Open macieksk opened 3 years ago
Hello, we are sequencing SarsCov-2 genome and we notice this situation too. We also need "Good heterozygotic variants" be published as pass and not as fail. The PR seems ok but I noted that it was not incorporated in the current release of Artic bfx pipeline. Any news about this feature in the future?
I think we just recently observed a related issue using artic v1.2.1.
We noticed that the 28262 G>GAACA insertion in P.1 lineage was filtered-out and the pipeline assigned a single "N" letter on this site when "--medaka" option was used. This seems because longshot annotated this variation as heterozygotic genotype and the pipeline throwed this variation into xx.fail.vcf file.
As I looked GISAID database up to 16 March, there are 36 entries hit by 'grep CTAAACNAACAAA'. Approx. half of them were P.1 and the remaining entries were B.1.1.7 and B.1.526. I assume those "N" site were derived from the same issue with "--medaka", and if I am right, this option should be used carefully in current version of pipeline.
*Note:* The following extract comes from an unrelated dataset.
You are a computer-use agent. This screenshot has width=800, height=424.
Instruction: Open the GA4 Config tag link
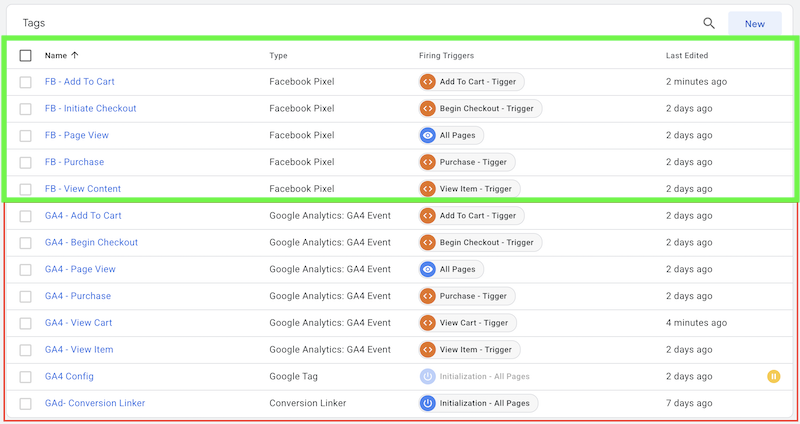(69, 376)
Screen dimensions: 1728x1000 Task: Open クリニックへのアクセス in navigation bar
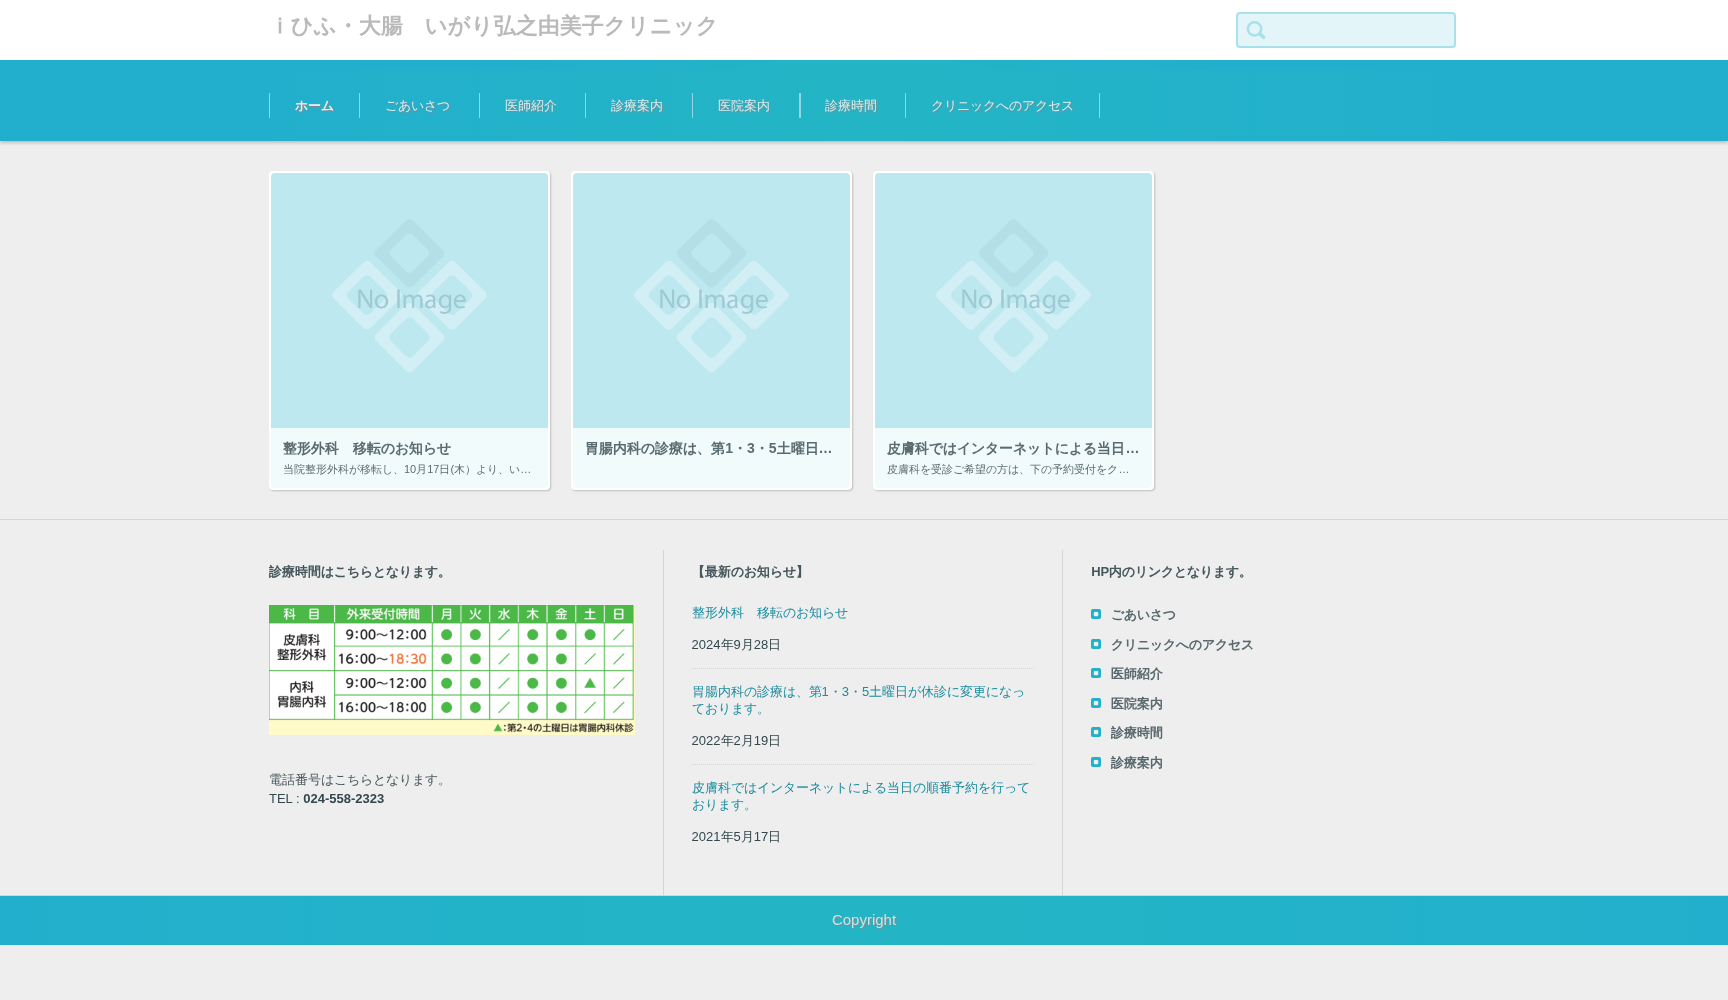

Default nanopolish mode precisely incorporated this variantion to consensus.
Hi, as described in this pull request https://github.com/artic-network/fieldbioinformatics/pull/58 , I found out that a more precise filtering for heterozygotic variants for
artic minion --medaka
pipeline is desirable.Here is one of many examples I found in my samples of significant heterozygotic variants, which were filtered out by
artic_vcf_filter --longshot
. With the proposed patch such variants are left in*.pass.vcf.gz
files, while at the same time homopolymer false positives are still put in*.fail.vcf
(all of them in my over a dozen samples).Good heterozygotic variant filtered out with current pipeline, retained with the patch:![image](https://user-images.githubusercontent.com/439861/89559222-a9a07700-d815-11ea-915b-a1c4a6eb4ccc.png)
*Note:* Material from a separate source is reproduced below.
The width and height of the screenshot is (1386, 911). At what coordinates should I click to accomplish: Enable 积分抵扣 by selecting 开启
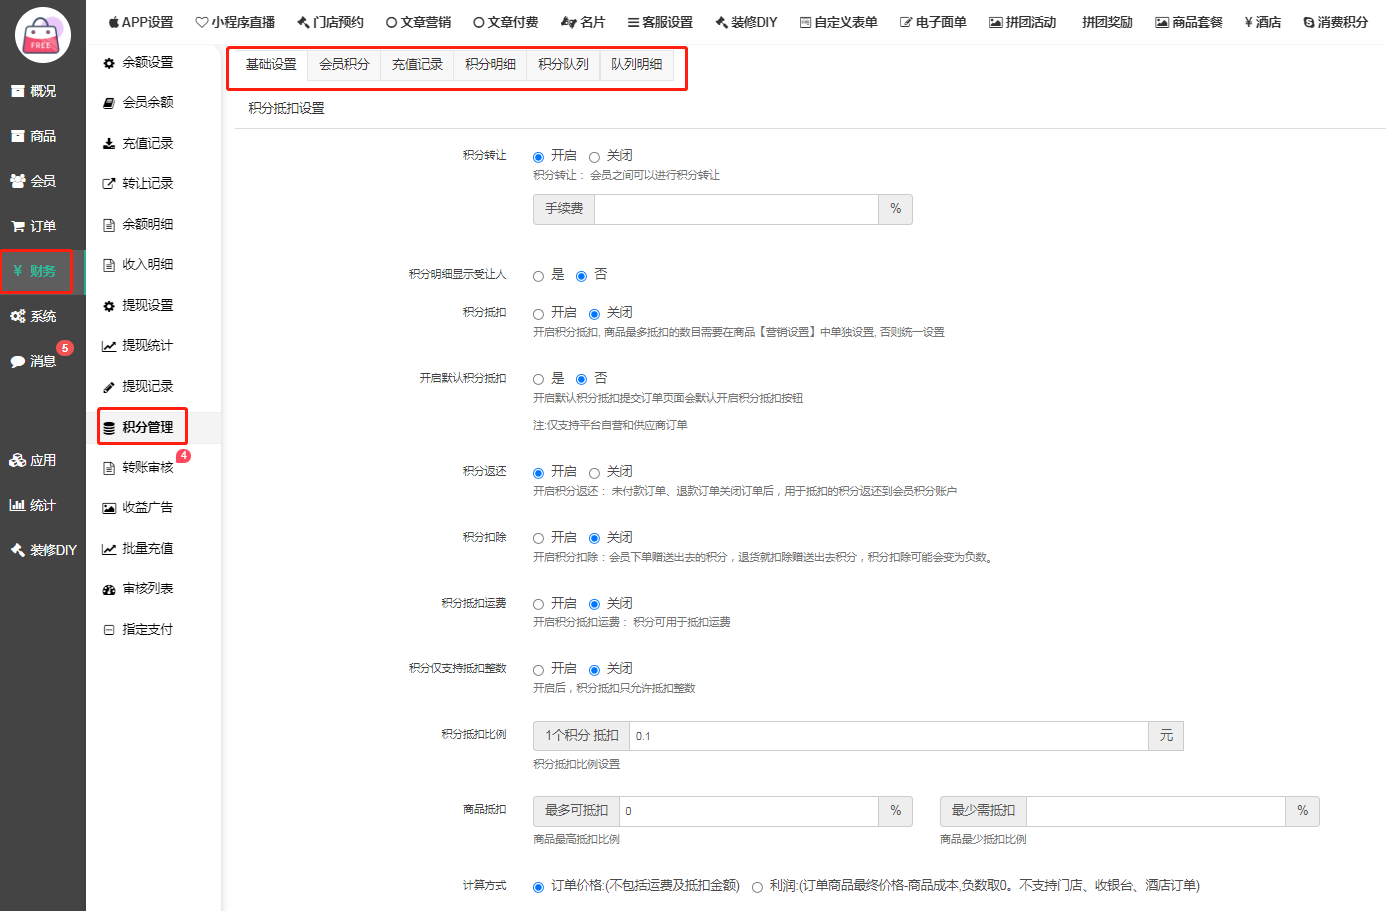pyautogui.click(x=538, y=314)
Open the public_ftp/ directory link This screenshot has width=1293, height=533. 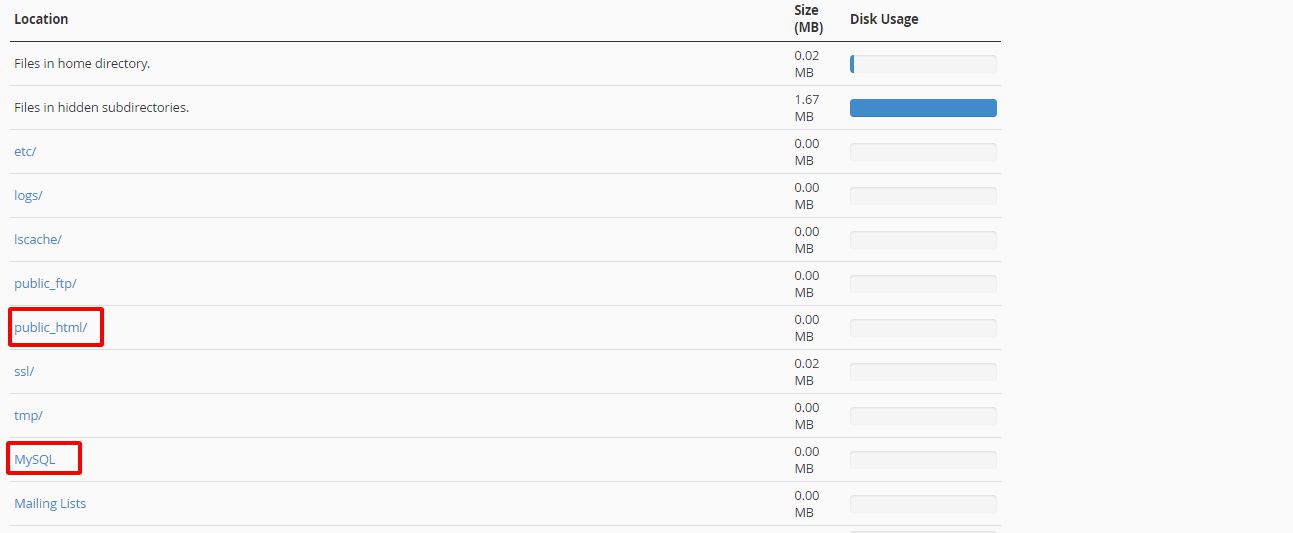coord(45,284)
MN908947.3 24872 . G T 500.0 PASS DP=400;AC=120,227;AM=53;MC=0;MF=0.0;MB=0.0;AQ=11.48;GM=1;PH=6.02,6.02,6.02,6.02;SC =None; GT:GQ:PS:UG:UQ 0/1:147.24:.:0/1:147.24
False positive homopolymer filtered out with current and patched pipelines:![image](https://user-images.githubusercontent.com/439861/89559373-d9e81580-d815-11ea-9a37-ef3d877ae410.png)
MN908947.3 10527 . C CT 96.06 PASS DP=398;AC=130,59;AM=209;MC=0;MF=0.0;MB=0.0;AQ=7.4;GM=1;PH=6.02,6.02,6.02,6.02;SC=None; GT:GQ:PS:UG:UQ 0/1:96.06:.:0/1:96.06
Do you think this more precise filtering could be the default? Maybe with different default filtering parameters, although I found these in the patch (0.5 minimal fraction of alternate reads, 12 reads minimum to retain) to be ok.